In July 2004, the Province of Ontario’s New Environmental Technology Evaluation Program certified the system for treating “high strength” wastewaters from the food industry.
Installed and operating commercial biofilter units have a treatment capacity ranging up to 300,000 gallons per day with BOD5 loads averaging from 4,000 to 6,000 mg/L. Raw wastewater BOD5 at La Mexicana, the most recent installation, ranges up to 25,000 and 35,000 mg/L.
Villareal noted, “There’s heavy starch load in this water because we cook our own corn for corn tortillas. It leaves a lot of starch. And corn has skin on it that gets sloughed off in minute particles. It ends up a real thick, almost soupy water that gets dumped. It’s high in starches and proteins. That’s what causes the BOD to go up.”
Mechler and Prazmowski finished commissioning the system at La Mexicana in July 2002, and got its first analysis via an independent lab back in August. After two years of optimization, the BOD5 levels are down to below 3,000 mg/L on average. In late March, he said the best readings was 1,900 mg/L.
The installation at La Mexicana, a tortilla factory in Hayward, Calif.
“Still, to go from 17,000 on average and a high of 25,000 mg/L, is a major achievement,” Villareal said in late March. “It’s been real cold weather and the bacteria don’t seem to be able to do their job as well as when it’s 65-75°F weather. If you can keep all that optimal, we’ll be under 2,000 every time.”
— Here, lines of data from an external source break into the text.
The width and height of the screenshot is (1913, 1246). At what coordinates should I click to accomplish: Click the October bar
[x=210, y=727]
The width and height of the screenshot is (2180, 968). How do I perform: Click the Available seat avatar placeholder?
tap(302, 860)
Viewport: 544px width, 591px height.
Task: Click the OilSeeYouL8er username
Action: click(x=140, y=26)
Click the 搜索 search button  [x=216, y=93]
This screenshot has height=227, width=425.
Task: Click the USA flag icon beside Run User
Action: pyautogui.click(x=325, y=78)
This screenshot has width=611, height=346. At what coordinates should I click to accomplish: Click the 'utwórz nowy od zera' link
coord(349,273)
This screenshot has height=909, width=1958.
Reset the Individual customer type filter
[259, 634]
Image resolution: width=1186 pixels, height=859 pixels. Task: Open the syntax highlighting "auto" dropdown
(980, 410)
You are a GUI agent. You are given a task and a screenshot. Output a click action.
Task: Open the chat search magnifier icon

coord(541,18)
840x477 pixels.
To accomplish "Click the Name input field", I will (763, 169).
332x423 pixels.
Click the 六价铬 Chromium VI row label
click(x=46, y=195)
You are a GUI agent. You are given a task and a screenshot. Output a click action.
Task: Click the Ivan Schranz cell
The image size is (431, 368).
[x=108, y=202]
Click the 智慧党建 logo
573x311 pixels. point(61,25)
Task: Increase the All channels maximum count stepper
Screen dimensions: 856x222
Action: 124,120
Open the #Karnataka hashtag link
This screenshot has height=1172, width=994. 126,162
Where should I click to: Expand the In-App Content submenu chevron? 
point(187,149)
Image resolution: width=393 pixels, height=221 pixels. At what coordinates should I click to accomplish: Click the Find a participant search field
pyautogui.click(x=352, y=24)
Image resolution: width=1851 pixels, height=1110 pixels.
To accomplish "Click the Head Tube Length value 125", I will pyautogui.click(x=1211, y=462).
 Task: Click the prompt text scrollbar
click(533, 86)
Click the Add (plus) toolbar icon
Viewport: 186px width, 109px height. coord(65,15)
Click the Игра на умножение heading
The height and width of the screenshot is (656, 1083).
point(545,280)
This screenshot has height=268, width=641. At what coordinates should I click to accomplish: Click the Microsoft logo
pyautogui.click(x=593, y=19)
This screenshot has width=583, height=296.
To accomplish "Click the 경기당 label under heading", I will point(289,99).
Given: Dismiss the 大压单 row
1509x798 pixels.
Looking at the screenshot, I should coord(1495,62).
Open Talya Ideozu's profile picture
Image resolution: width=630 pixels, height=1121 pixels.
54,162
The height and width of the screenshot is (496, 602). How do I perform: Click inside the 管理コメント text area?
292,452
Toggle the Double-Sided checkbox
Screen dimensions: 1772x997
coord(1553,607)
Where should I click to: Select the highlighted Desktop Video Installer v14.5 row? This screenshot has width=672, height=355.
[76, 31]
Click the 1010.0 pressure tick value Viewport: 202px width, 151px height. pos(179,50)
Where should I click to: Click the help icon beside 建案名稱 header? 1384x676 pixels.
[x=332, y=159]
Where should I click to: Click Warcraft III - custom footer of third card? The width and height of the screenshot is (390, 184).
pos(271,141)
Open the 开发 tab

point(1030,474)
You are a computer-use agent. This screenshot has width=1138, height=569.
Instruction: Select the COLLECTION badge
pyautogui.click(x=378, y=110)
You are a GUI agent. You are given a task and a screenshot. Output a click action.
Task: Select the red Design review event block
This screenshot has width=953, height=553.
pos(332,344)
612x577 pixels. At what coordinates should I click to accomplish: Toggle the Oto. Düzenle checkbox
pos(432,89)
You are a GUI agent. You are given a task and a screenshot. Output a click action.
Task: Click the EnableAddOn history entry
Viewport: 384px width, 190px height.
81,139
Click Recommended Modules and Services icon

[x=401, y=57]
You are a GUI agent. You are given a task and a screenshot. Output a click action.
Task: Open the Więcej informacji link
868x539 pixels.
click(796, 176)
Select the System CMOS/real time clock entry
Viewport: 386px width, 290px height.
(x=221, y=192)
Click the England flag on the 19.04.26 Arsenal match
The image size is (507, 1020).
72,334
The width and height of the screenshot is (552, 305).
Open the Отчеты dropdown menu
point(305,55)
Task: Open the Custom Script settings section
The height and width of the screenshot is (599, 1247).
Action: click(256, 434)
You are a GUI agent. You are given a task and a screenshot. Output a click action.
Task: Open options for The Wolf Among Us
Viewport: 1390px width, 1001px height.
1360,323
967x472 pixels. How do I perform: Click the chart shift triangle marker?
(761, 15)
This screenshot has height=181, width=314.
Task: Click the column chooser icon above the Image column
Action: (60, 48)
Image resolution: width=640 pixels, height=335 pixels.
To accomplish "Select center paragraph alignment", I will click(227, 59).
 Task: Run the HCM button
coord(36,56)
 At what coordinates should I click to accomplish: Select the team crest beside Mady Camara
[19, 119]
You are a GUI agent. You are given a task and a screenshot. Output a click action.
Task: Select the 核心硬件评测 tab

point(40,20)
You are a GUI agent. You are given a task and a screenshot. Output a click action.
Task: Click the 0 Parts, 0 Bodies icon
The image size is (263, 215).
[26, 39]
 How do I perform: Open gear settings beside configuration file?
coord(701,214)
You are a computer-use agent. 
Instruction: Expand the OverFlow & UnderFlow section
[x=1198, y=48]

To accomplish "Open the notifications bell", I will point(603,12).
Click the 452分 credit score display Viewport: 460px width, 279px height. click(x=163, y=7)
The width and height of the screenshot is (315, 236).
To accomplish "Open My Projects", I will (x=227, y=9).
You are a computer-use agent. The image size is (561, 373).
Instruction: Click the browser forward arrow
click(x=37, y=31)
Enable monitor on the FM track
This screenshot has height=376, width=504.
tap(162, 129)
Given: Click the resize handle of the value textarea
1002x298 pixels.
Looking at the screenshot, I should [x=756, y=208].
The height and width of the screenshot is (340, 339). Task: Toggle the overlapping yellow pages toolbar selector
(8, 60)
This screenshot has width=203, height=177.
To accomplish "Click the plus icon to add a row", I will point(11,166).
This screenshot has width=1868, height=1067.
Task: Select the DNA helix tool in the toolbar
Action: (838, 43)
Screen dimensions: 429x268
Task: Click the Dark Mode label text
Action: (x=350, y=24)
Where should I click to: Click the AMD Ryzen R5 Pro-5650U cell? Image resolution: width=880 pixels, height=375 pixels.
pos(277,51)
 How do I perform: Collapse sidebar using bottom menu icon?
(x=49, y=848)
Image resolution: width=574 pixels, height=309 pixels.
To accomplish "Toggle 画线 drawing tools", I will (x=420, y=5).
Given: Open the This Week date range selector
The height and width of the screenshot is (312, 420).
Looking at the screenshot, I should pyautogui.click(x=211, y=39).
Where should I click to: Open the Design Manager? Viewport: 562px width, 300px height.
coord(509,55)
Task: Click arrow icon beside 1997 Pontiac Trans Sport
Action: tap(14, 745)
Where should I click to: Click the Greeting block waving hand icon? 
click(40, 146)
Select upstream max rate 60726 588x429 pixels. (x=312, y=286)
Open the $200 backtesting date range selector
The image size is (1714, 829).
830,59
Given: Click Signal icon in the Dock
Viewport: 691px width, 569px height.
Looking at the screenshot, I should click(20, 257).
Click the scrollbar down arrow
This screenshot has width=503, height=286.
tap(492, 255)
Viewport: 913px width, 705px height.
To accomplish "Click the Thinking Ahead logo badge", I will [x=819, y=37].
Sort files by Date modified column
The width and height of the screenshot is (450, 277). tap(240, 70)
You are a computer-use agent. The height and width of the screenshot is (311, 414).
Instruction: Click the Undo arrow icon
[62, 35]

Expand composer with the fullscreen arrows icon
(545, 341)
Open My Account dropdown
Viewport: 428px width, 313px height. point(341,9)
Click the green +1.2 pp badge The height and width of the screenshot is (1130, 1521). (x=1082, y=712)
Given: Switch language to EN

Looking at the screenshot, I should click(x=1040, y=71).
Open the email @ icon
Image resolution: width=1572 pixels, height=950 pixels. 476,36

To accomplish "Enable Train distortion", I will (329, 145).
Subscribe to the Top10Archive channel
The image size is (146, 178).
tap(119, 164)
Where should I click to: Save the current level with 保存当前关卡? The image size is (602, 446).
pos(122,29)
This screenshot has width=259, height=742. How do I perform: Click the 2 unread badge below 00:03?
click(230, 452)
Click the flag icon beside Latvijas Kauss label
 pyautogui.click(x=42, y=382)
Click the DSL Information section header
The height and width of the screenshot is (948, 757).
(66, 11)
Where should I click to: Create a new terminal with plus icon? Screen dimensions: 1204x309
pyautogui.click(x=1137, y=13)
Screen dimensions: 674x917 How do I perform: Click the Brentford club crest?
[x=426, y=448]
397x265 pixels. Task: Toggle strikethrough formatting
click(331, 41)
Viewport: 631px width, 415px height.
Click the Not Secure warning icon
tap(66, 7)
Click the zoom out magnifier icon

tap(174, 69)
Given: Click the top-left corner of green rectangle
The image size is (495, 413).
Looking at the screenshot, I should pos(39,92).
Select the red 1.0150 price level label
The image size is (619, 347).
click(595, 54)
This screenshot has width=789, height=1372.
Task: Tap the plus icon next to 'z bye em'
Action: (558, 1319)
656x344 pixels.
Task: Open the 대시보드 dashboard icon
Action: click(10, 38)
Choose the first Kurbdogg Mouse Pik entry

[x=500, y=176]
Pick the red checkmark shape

In total, the plant effluent strength was reduced by over 95%.
“The city was so excited about the way the system was working that they cancelled the reconnection surcharges altogether. We’ve been doing a two-year study with them. They appreciate the effort that DBF and our company have gone through to do this.”
Villareal said the $500,000 investment was paid back in two years. This substantial savings in La Mexicana operating costs in turn released funds for the purchase of much needed additional operating space by adding a 2,500-square-foot warehouse. That’s room to grow.